Secara Terminologi, menurut Harun Nasution, ada lima istilah yang berkenaan dengan tasawuf, yaitu al-shuffāh/ahl al-suffāh (orang yang ikut pindah dengan Nabi dari Mekkah ke Madinah), saf (Barisan), sufi (suci), sophos (bahasa Yunani yaitu hikmat) dan suf (kain wol).

Kata ahl al-suffah misalnya menggambarkan keadaan orang yang rela mencurahkan jiwa raganya, harta benda dan lain sebagainya hanya untuk Allah. Kata saf juga menggambarkan orang yang selalu berada di barisan depan dalam beribadah kepada Allah dan melakukan amal kebajikan. Kata sufi menggambarkan orang yang selalu memelihara dirinya dari berbuat dosa dan maksiat. Kata suf menggambarkan orang yang hidup sederhana dan tidak mementingkan dunia.
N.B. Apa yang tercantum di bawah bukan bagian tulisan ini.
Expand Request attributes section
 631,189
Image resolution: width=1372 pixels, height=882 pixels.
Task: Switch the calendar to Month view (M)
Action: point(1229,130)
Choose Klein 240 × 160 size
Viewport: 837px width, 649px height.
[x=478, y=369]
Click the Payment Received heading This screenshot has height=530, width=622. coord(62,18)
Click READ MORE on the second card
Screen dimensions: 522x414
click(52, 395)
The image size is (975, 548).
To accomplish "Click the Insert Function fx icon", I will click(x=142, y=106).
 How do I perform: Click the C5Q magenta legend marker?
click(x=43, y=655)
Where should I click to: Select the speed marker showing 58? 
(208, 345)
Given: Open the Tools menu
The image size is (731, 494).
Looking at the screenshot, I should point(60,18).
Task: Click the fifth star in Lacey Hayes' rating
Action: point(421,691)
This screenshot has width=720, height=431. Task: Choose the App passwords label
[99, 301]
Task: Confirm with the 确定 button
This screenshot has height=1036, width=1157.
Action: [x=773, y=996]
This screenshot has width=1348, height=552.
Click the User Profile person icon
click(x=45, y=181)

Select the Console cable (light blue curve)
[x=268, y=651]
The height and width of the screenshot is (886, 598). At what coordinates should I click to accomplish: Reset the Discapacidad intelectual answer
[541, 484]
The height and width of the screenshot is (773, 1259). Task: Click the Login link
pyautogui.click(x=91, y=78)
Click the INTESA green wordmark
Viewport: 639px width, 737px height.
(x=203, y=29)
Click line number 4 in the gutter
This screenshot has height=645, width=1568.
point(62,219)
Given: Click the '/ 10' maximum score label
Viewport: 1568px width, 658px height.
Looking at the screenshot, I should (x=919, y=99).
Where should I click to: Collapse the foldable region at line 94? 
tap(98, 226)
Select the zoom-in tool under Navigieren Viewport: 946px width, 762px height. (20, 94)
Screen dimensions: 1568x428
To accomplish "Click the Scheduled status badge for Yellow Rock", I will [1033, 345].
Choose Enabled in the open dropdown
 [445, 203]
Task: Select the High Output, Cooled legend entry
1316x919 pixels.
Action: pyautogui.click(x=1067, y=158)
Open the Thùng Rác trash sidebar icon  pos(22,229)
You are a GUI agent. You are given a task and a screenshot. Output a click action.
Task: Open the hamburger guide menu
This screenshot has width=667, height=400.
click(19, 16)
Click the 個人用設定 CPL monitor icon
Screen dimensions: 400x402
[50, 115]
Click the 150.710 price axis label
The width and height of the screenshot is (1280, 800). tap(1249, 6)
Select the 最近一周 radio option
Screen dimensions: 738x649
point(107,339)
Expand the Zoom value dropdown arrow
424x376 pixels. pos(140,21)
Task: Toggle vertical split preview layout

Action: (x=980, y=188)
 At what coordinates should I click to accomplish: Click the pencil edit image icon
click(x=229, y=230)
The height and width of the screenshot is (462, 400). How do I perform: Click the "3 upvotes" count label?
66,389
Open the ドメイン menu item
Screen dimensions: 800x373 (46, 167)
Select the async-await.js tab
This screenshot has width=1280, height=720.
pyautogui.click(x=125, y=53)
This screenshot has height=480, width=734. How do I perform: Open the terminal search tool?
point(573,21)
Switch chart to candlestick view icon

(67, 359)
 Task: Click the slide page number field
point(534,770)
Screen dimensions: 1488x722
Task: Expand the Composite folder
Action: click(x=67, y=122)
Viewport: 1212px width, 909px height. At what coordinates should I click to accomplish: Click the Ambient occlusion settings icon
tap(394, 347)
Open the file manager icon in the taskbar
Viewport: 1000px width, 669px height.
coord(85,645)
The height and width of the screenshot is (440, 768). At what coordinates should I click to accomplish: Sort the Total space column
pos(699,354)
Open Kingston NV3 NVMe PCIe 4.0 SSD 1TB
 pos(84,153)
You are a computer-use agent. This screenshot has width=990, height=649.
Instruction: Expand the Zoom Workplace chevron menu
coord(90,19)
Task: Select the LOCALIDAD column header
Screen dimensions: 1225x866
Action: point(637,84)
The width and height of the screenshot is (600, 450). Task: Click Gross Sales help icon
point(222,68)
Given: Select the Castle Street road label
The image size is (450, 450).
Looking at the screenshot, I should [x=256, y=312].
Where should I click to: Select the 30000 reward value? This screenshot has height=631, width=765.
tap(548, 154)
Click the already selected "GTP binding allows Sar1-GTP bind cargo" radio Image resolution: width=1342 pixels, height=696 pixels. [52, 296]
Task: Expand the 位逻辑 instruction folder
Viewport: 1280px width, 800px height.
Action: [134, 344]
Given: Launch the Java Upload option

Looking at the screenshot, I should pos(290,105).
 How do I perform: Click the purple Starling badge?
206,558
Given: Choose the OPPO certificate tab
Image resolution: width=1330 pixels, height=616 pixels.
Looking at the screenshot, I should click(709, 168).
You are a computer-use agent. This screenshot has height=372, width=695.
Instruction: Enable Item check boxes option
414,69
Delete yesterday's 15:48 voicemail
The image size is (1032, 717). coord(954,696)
Dan kata sophos menggambarkan keadaan jiwa yang senantiasa cenderung kepada kebenaran.

Menurut Saifulloh al-Aziz, tasawuf berasal dari istilah yang dikonotasikan dengan ahl ash-shuffah yang berarti sekelompok orang di masa Rasulullah yang banyak berdiam di serambi-serambi masjid dan mereka mengabdikan hidupnya untuk beribadah kepada Allah. Mereka yang dimaksud ini adalah orang-orang yang ikut pindah dengan Rasulullah dari Mekah ke Madinah, kehilangan harta dan berada dalam keadaan miskin dan tidak mempunyai apa-apa.

Menurut Amin Syukur, tasawuf adalah cabang keilmuan atau hasil kebudayaan Islam yang lahir setelah Rasulullah wafat. Ketika beliau hidup, istilah (tasawuf) ini belum ada dan hanya sebutan bagi sahabat orang Islam yang hidup pada masa Rasulullah dan sesudah itu generasi Islam disebut tabi‟in. Istilah tasawuf baru terdengar pada masa pertengahan abad II Hijriah.

Referensi
  • Harun Nasution, Falsafah dan Mistisime dalam Islam (Jakarta : Bulan Bintang, 1983)57.
  • Saifulloh al-Aziz, Risalah Memahami Ilmu Tasawuf, (Surabaya : Terbit Terang, 1998).

A post was merged into an existing topic: Apa yang dimaksud dengan tasawuf Suni dalam Islam?

Istilah tasawuf tidak dikenal pada masa kehidupan Nabi dan Khulafaur Rasyidin. Istilah itu baru muncul ketika Abu Hasyim al- Kufy (w. 250 H) meletakkan kata al-Sufi dibelakang namannya pada abad ke 3 Hijriyah. Menurut Nicholson, sebagaimana yang dikutip oleh Amin Syukur, sebelum Abu Hasyim al-Kufy telah ada ahli yang mendahuluinya dalam zuhud, tawakkal, dan dalam mahabbah, namun mereka tidak menggunakan atau mencantumkan kata al-sufi . Jadi tetap Abu Hasyim orang yang pertama memunculkan istilah itu.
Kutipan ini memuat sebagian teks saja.